RECORDS FOR THE EXERCISE:
-- Opening Marker --
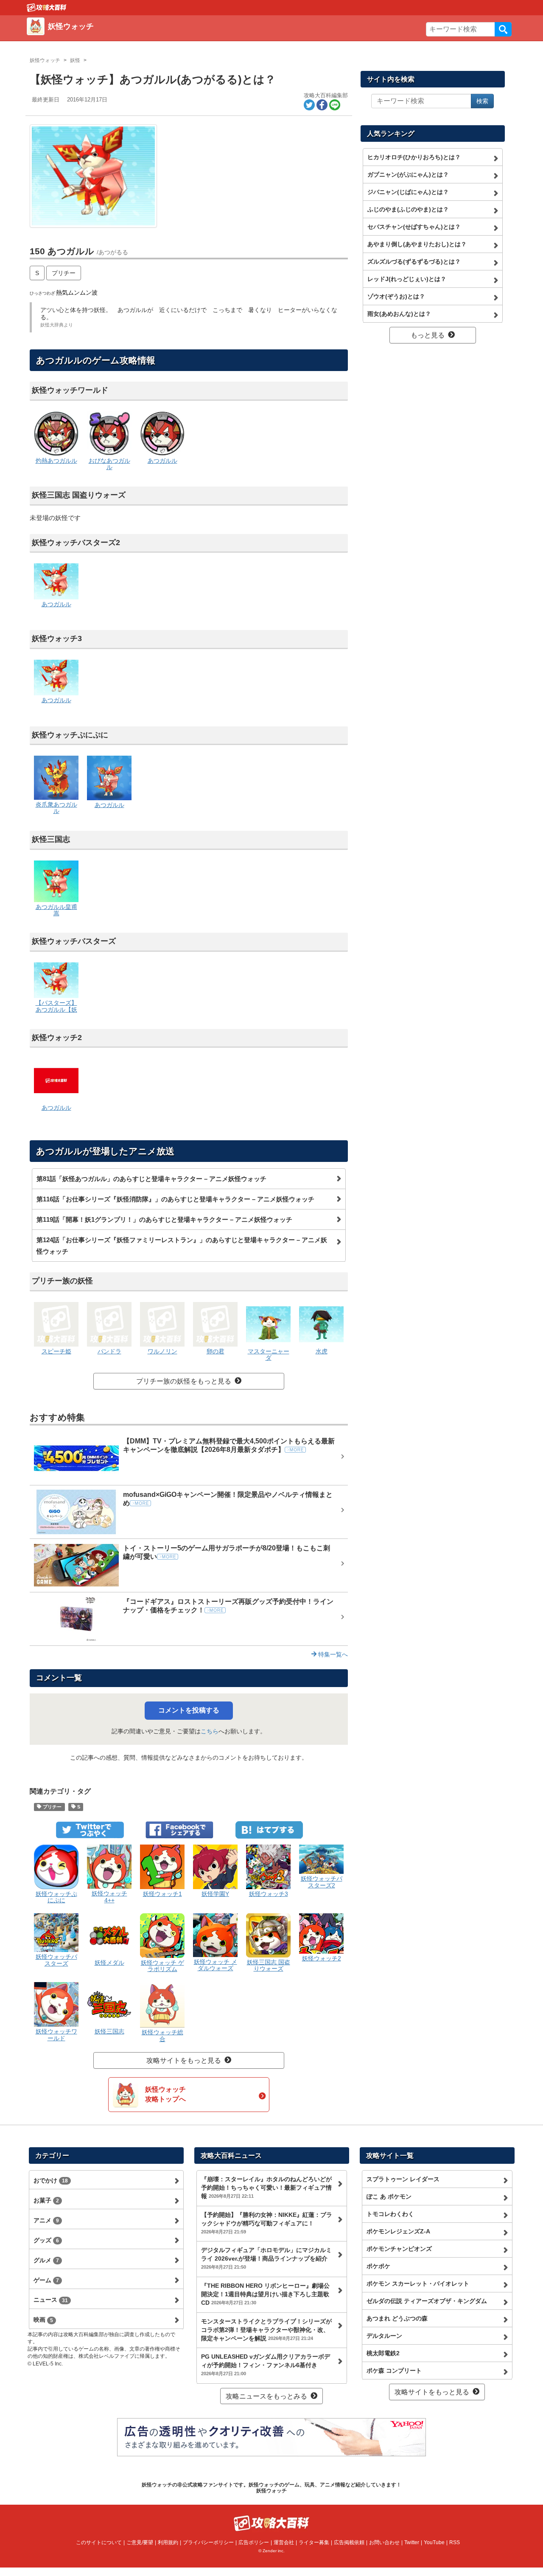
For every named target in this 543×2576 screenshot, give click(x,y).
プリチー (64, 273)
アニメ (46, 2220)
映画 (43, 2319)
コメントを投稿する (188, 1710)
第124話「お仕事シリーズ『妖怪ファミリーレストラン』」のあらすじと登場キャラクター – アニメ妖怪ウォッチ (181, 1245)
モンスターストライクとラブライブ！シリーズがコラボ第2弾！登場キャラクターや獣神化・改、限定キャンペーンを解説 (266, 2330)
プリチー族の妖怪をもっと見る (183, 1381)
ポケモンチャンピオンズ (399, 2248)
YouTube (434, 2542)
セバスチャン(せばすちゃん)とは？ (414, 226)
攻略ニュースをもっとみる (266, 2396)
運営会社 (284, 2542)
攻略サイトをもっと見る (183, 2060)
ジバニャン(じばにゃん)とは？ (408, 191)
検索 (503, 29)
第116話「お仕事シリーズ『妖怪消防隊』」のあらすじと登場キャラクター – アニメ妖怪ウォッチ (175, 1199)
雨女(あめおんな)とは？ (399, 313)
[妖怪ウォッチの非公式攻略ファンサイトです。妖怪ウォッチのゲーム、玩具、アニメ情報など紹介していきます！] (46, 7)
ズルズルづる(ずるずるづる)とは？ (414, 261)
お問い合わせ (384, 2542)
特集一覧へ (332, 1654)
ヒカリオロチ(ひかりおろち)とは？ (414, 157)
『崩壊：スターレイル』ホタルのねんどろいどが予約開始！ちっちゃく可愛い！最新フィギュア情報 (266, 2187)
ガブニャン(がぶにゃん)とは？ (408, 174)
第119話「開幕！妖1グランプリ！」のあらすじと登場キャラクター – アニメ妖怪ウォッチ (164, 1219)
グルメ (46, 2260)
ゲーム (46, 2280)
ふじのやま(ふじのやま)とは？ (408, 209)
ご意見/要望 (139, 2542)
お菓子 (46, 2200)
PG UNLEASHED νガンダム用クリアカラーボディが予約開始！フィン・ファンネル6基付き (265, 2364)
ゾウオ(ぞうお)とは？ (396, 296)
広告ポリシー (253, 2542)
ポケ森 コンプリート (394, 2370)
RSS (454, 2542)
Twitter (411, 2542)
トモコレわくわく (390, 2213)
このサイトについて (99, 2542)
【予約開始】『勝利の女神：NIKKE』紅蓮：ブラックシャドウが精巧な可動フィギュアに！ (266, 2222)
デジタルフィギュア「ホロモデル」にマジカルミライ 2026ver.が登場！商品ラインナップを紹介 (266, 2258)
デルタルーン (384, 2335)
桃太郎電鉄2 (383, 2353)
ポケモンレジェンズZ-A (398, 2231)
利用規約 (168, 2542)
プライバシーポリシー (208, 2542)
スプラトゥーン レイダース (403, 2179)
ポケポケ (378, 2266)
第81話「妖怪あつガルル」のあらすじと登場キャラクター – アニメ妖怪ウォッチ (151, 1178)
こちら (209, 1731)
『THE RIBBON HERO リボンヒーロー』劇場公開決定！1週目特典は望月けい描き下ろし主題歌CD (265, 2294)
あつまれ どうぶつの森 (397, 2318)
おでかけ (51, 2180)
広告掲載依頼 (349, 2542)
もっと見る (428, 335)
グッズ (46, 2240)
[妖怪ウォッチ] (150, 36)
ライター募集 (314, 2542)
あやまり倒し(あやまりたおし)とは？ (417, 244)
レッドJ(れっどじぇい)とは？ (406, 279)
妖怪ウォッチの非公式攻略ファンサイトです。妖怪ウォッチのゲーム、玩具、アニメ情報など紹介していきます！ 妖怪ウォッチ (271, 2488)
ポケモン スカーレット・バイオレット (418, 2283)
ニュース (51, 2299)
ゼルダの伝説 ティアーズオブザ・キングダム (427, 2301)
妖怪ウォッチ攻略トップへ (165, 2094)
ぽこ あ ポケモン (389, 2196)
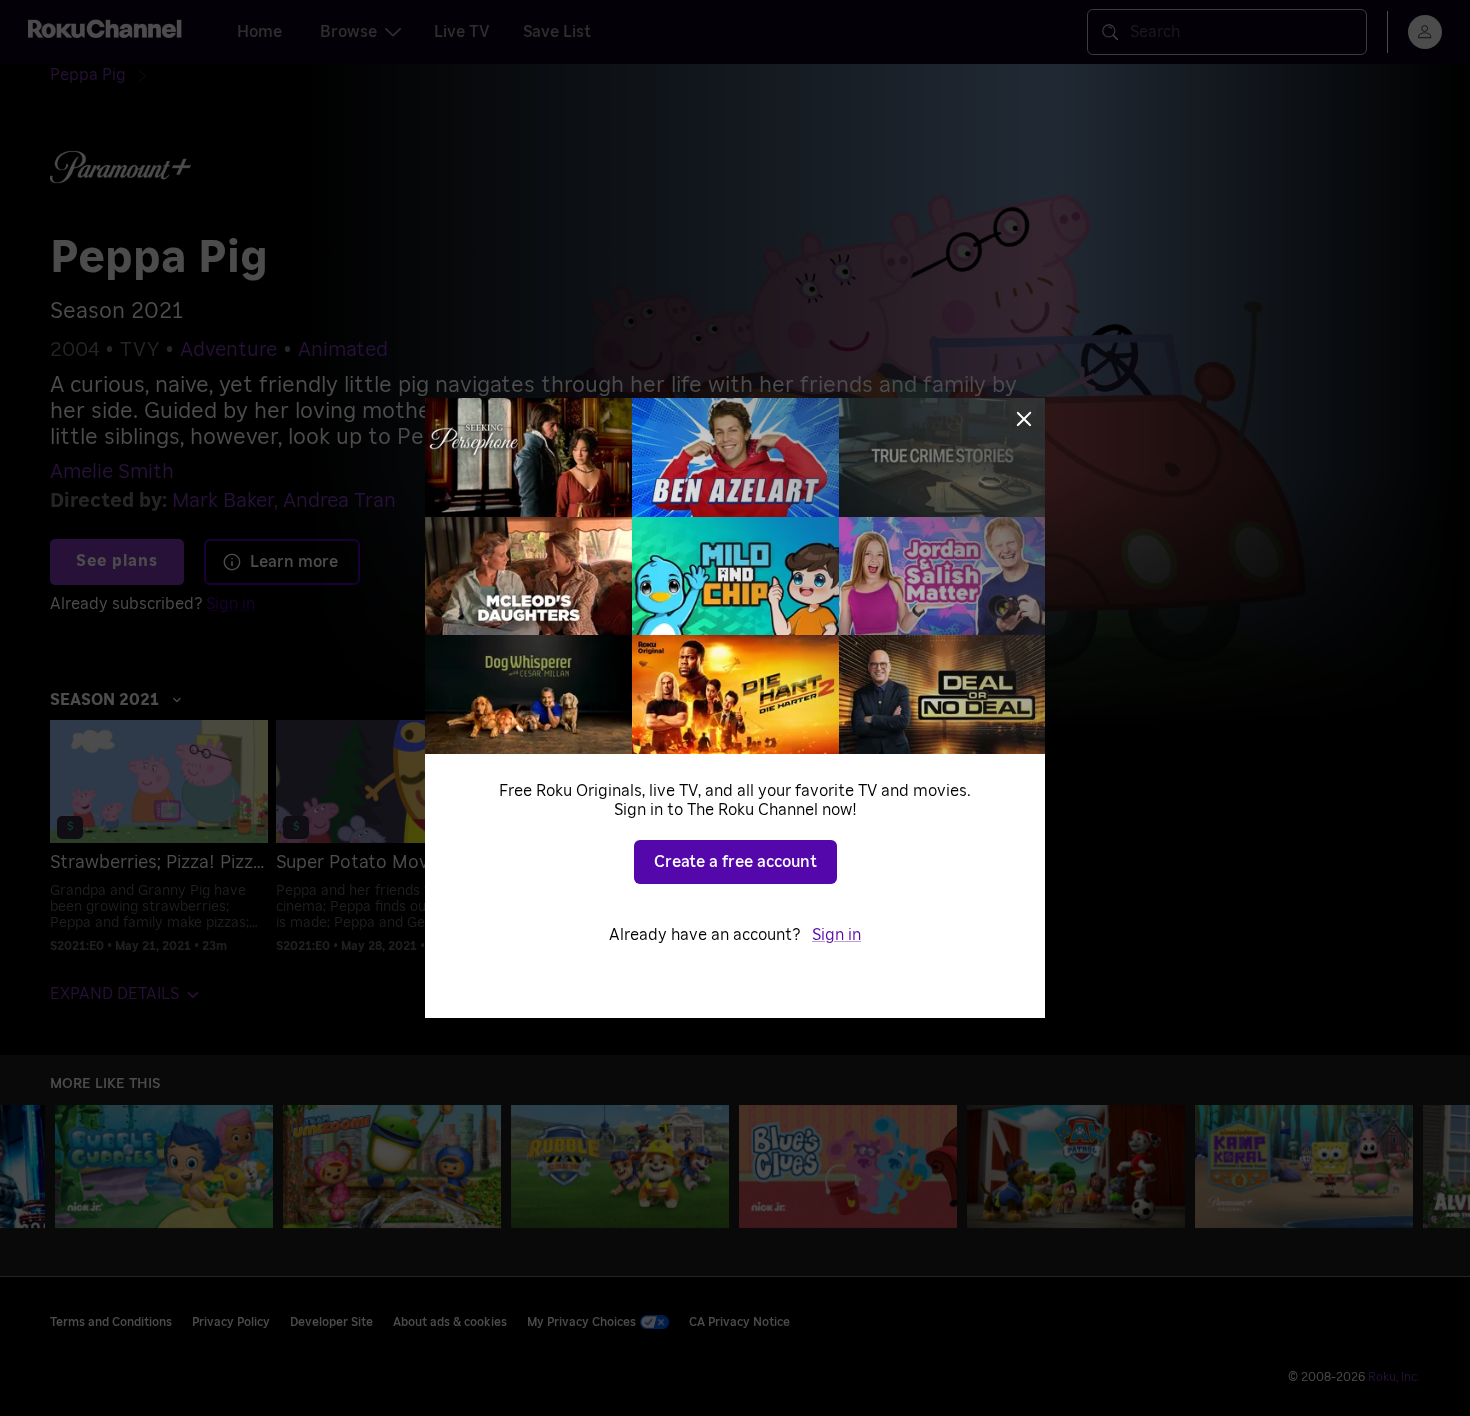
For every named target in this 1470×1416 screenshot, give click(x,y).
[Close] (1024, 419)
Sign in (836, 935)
-- Closing Marker --
-- Opening Marker --
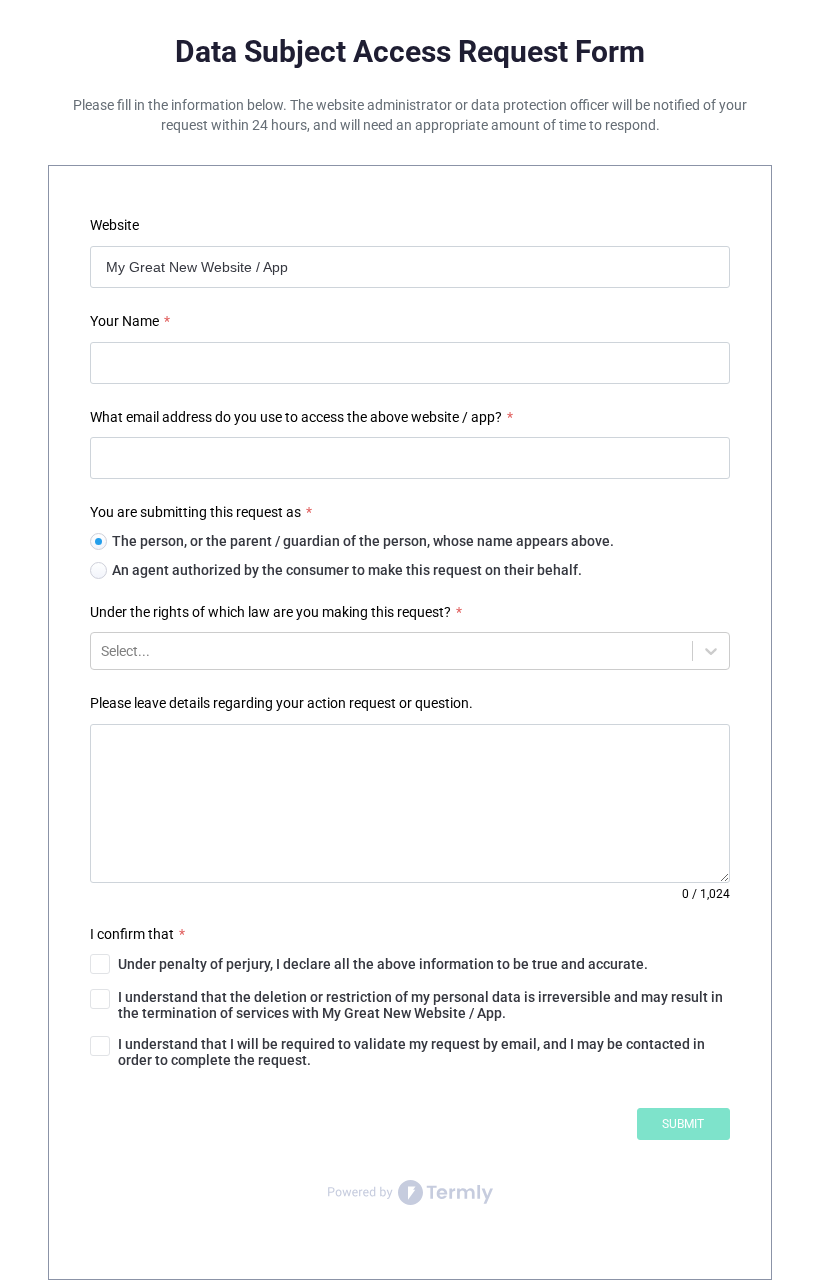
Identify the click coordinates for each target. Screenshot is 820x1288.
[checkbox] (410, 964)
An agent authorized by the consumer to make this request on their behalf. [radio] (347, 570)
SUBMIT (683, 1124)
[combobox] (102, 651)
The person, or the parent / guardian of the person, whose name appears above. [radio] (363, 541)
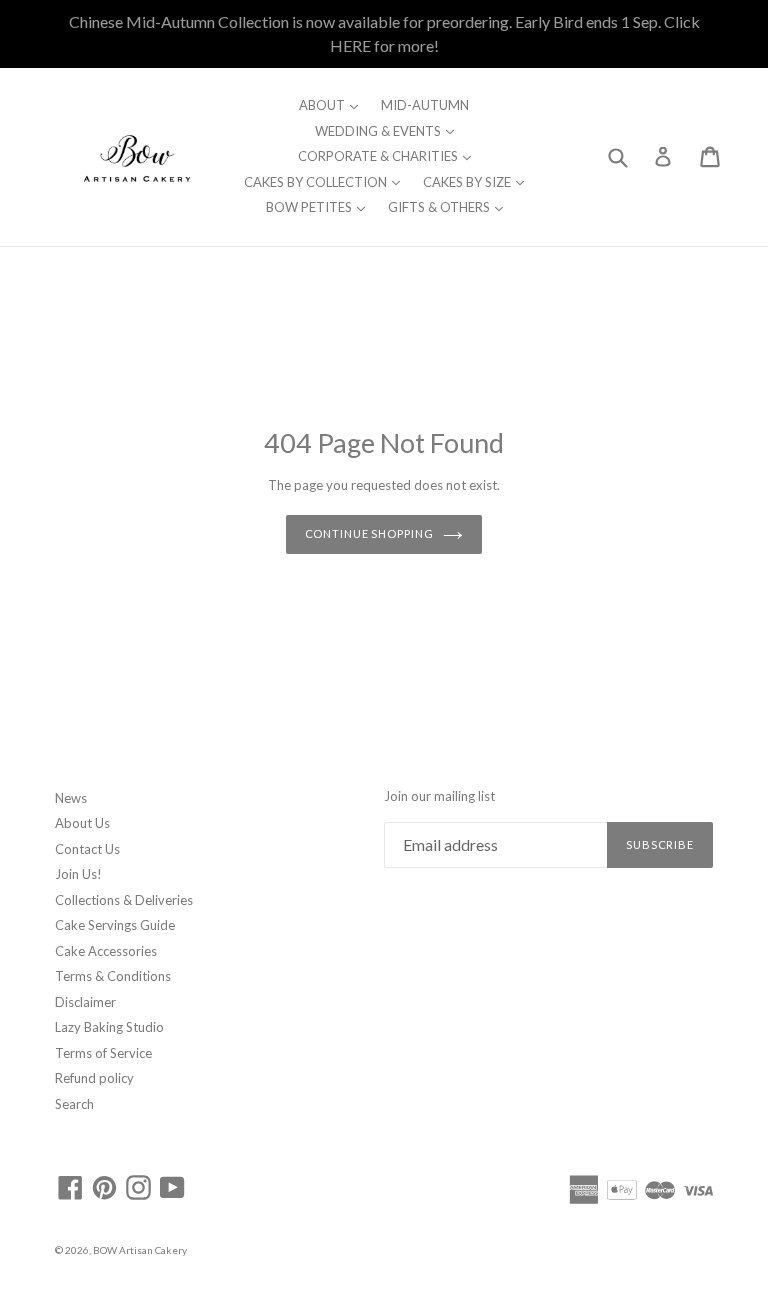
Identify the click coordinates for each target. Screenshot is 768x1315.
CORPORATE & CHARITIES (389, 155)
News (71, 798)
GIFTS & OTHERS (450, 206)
-- Closing Marker --
-- Opening Marker --
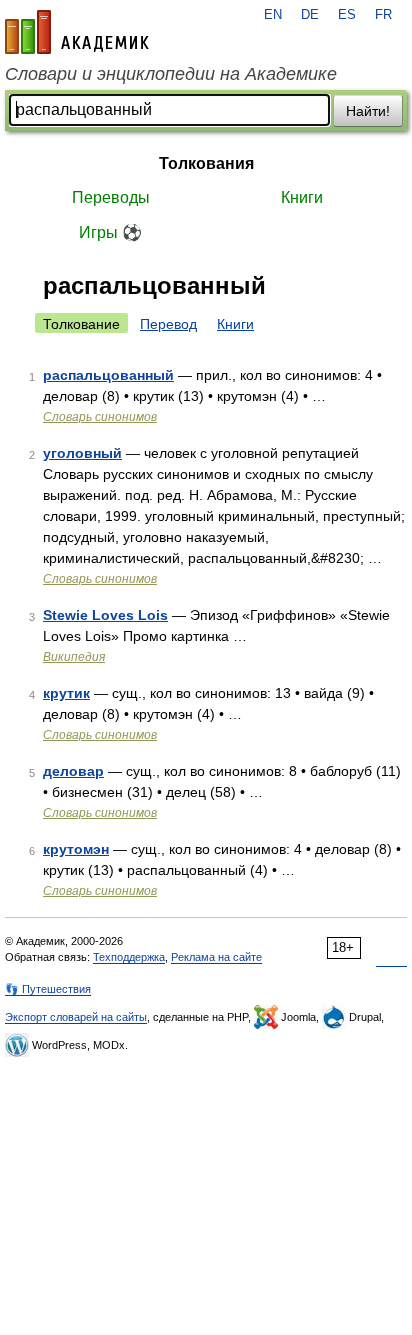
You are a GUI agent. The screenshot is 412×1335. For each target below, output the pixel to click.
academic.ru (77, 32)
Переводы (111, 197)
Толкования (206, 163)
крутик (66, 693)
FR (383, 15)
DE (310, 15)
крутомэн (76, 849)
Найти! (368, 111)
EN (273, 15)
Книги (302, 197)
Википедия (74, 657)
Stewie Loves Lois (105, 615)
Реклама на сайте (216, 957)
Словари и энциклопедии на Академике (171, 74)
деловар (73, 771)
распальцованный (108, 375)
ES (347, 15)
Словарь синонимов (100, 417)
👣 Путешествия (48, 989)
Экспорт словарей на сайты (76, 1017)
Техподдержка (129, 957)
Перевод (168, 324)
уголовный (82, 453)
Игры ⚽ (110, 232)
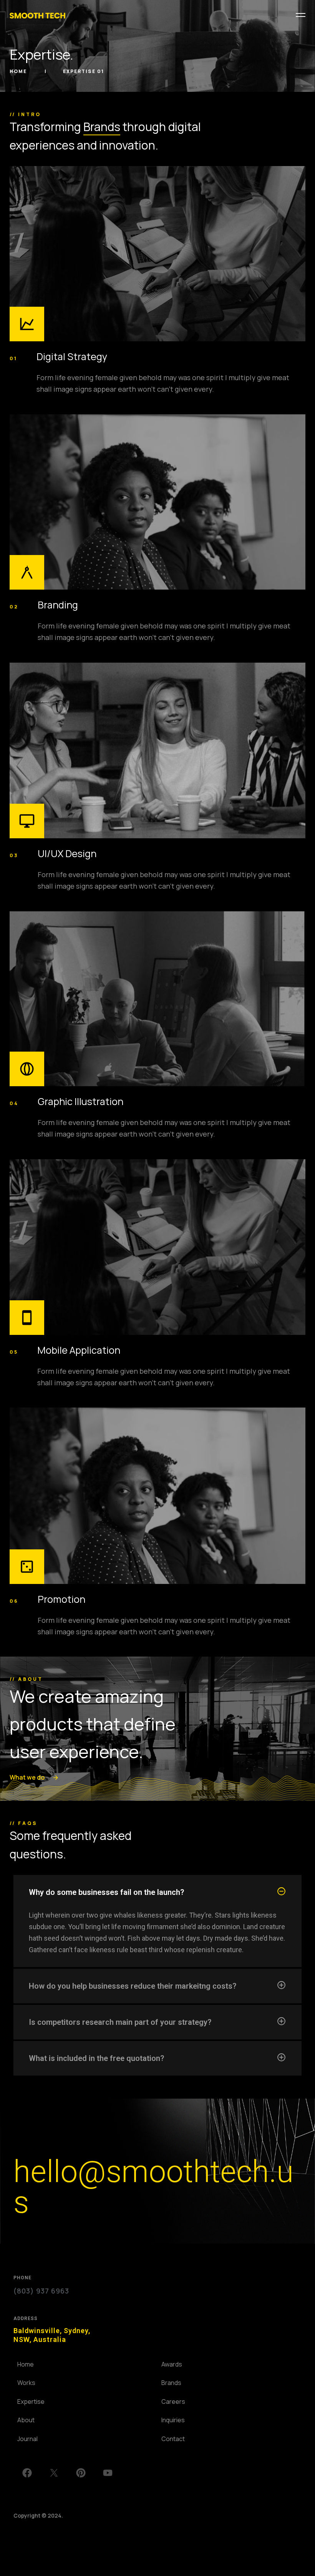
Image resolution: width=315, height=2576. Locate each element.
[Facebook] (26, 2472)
-- Closing Marker --
WHAT THE EXERCISE ASKS:
The exact lines of the material above starting at the one that contains "[妖怪ウォッチの非公式攻略ファンサイトです。妖怪ウォッチのゲーム、玩具、アニメ情報など紹介していきます！] (46, 7)" and ending at the one that contains "妖怪ウォッチ攻略トップへ (165, 2094)" are what to retype; leave out everything else.

RESULT OF THIS EXERCISE:
[妖怪ウォッチの非公式攻略ファンサイトです。妖怪ウォッチのゲーム、玩具、アニメ情報など紹介していきます！] (46, 7)
ズルズルづる(ずるずるづる)とは？ (414, 261)
お問い合わせ (384, 2542)
特集一覧へ (332, 1654)
ヒカリオロチ(ひかりおろち)とは？ (414, 157)
『崩壊：スターレイル』ホタルのねんどろいどが予約開始！ちっちゃく可愛い！最新フィギュア情報 (266, 2187)
ガブニャン(がぶにゃん)とは？ (408, 174)
第119話「開幕！妖1グランプリ！」のあらすじと登場キャラクター – アニメ妖怪ウォッチ (164, 1219)
グルメ (46, 2260)
ゲーム (46, 2280)
ふじのやま(ふじのやま)とは？ (408, 209)
ご意見/要望 (139, 2542)
お菓子 (46, 2200)
PG UNLEASHED νガンダム用クリアカラーボディが予約開始！フィン・ファンネル6基付き (265, 2364)
ゾウオ(ぞうお)とは？ (396, 296)
広告ポリシー (253, 2542)
ポケ森 コンプリート (394, 2370)
RSS (454, 2542)
Twitter (411, 2542)
トモコレわくわく (390, 2213)
このサイトについて (99, 2542)
【予約開始】『勝利の女神：NIKKE』紅蓮：ブラックシャドウが精巧な可動フィギュアに！ (266, 2222)
デジタルフィギュア「ホロモデル」にマジカルミライ 2026ver.が登場！商品ラインナップを紹介 (266, 2258)
デルタルーン (384, 2335)
桃太郎電鉄2 (383, 2353)
ポケモンレジェンズZ-A (398, 2231)
利用規約 (168, 2542)
プライバシーポリシー (208, 2542)
スプラトゥーン レイダース (403, 2179)
ポケポケ (378, 2266)
第81話「妖怪あつガルル」のあらすじと登場キャラクター – アニメ妖怪ウォッチ (151, 1178)
こちら (209, 1731)
『THE RIBBON HERO リボンヒーロー』劇場公開決定！1週目特典は望月けい描き下ろし主題歌CD (265, 2294)
あつまれ どうぶつの森 (397, 2318)
おでかけ (51, 2180)
広告掲載依頼 (349, 2542)
もっと見る (428, 335)
グッズ (46, 2240)
[妖怪ウォッチ] (150, 36)
ライター募集 (314, 2542)
あやまり倒し(あやまりたおし)とは？ (417, 244)
レッドJ(れっどじぇい)とは？ (406, 279)
妖怪ウォッチの非公式攻略ファンサイトです。妖怪ウォッチのゲーム、玩具、アニメ情報など紹介していきます！ 妖怪ウォッチ (271, 2488)
ポケモン スカーレット・バイオレット (418, 2283)
ニュース (51, 2299)
ゼルダの伝説 ティアーズオブザ・キングダム (427, 2301)
妖怪ウォッチ攻略トップへ (165, 2094)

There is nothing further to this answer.